Fig. 6 |. Combination of chemotherapy and photothermal therapy for the elimination of distant secondary tumours.

A polydopamine (PDA) coating on spiky gold nanoparticles (SGNP-PDA) prevents their thermal deformation, improving photothermal efficiency (left). The intratumoural injection of SGNP-PDA followed by laser irradiation induces the release of tumour antigens and danger signals that lead to DC maturation while promoting the secretion of stress-inducible ligands by the cancer cells (middle). Together, these activate and stimulate the proliferation of CD8⁺ T and NK cells, leading to systemic immune responses (right).
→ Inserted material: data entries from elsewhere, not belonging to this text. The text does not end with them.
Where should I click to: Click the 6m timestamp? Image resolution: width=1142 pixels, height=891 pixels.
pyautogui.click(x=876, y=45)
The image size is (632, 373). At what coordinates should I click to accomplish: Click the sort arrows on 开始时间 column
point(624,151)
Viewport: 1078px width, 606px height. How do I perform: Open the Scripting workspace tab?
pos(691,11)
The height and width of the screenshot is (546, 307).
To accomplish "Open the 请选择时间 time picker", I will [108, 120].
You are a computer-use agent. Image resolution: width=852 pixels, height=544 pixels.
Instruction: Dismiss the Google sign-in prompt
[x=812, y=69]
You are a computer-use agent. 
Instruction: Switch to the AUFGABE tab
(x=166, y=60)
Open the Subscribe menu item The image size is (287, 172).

Figure reproduced from ref. , Springer Nature Ltd.

Fig. 7 |. Systemic immune responses via radiation therapy combined with radiodynamic therapy.

Intratumoural injection, into the primary tumour, of the immune-checkpoint agent IDOi encapsulated in an nMOF, followed by radiation, generates reactive oxygen species that induce tumour-cell death and antigen release. In turn, the antigen is presented to T cells by DCs, leading to T-cell activation and proliferation. The potent systemic immune response results in the eradication of a distal secondary tumour. Figure reproduced from ref. , Springer Nature Ltd.